§ Text block
Keck Graduate Institute Associate Professor of Biopharmaceutical Sciences Dr. Derick Han—along with Dr. Rachita Sumbria (formerly of KGI, now at Chapman), University of La Verne Professor Dr. Jerome Garcia, and several KGI students—recently published a new article potentially linking alcoholic liver disease and Alzheimer’s disease (AD). Heavy alcohol consumption is a known risk factor for various forms of dementia and AD development, but the mechanism is not entirely understood.

The article, “Modulation of hepatic amyloid precursor protein and lipoprotein receptor-related protein 1 by chronic alcohol intake: Potential link between liver steatosis and amyloid-β,” published September 15 in Frontiers in Physiology, suggests that liver damage caused by alcohol changes critical proteins in the liver that may promote AD.

Though AD and related forms of dementia currently impact an estimated 5.8 million people in America, understanding how the disease develops remains incomplete, and even less is known about its link to alcoholism. Most existing studies tend to focus on the effect of alcohol on the brain and have not generally explored the role of the liver.

§ Work to complete
• A. Decide whether each statement agrees with the passage on alcohol, the liver, and Alzheimer's disease: (i) the new article appeared in Frontiers in Physiology; (ii) the mechanism by which heavy drinking contributes to Alzheimer's disease is fully understood; (iii) most existing studies have concentrated on the liver's role. Answer yes or no for each and quote the deciding words of the passage.
• B. Reproduce, without any change, the portion of the passage on alcohol, the liver, and Alzheimer's disease that opens with the words containing "Keck Graduate Institute" and closes with "may promote AD.".
• C. Carry on the passage on alcohol, the liver, and Alzheimer's disease from the point where it stops.

§ Data for review
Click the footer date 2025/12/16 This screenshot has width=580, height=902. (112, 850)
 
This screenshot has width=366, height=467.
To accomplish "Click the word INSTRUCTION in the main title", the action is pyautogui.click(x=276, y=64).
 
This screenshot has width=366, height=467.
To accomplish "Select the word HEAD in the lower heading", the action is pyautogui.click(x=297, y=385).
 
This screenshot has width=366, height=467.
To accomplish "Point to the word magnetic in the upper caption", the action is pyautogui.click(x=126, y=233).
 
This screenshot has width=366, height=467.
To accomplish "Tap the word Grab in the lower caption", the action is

§ Activity answers
• A.
(i) Yes: "published September 15 in Frontiers in Physiology"
(ii) No: "but the mechanism is not entirely understood"
(iii) No: "Most existing studies tend to focus on the effect of alcohol on the brain and have not generally explored the role of the liver"

• B.
Keck Graduate Institute Associate Professor of Biopharmaceutical Sciences Dr. Derick Han—along with Dr. Rachita Sumbria (formerly of KGI, now at Chapman), University of La Verne Professor Dr. Jerome Garcia, and several KGI students—recently published a new article potentially linking alcoholic liver disease and Alzheimer’s disease (AD). Heavy alcohol consumption is a known risk factor for various forms of dementia and AD development, but the mechanism is not entirely understood.

The article, “Modulation of hepatic amyloid precursor protein and lipoprotein receptor-related protein 1 by chronic alcohol intake: Potential link between liver steatosis and amyloid-β,” published September 15 in Frontiers in Physiology, suggests that liver damage caused by alcohol changes critical proteins in the liver that may promote AD.

• C.
Han has long studied the impact of metabolic stress on liver mitochondria, the organelles known as the cell’s powerhouse. Early findings from his research were surprising. While most studies published since the 1980s have found alcohol to have a negative effect on liver mitochondria, he discovered that mitochondria improve their ability to adapt to the stress of alcohol intake on the liver in the short term.

In the fall of 2019, Han and Sumbria received a five-year grant from the National Institutes of Health (NIH) to investigate the role of alcohol-induced liver damage in the progression of AD.

“Alcohol consumption affects all tissues at some level, but the liver is one of the most heavily impacted organs because it’s where alcohol is metabolized,” Han said.

While alcohol has many effects on the brain, chronic alcohol consumption most directly damages the liver, which manifests as alcoholic steatosis (fatty liver disease), hepatitis (inflammation plus fatty liver), and cirrhosis (fibrosis due to significant death of hepatocytes—cells that play pivotal roles in metabolism, detoxification, and protein synthesis.)

The liver performs many essential functions for brain health, including regulating amyloid-beta (Aβ). This protein can aggregate and form the brain’s plaques associated with AD.

“In our study, we found that when you give alcohol to mice, two important proteins that regulate Aβ in the liver become misregulated,” Han said. “One is the amyloid precursor protein (APP), which gets cleaved and becomes Aβ. We see it increasing around 100%, or in some cases, 200%. So we think the liver starts making more of this protein, which leads to more Aβ.”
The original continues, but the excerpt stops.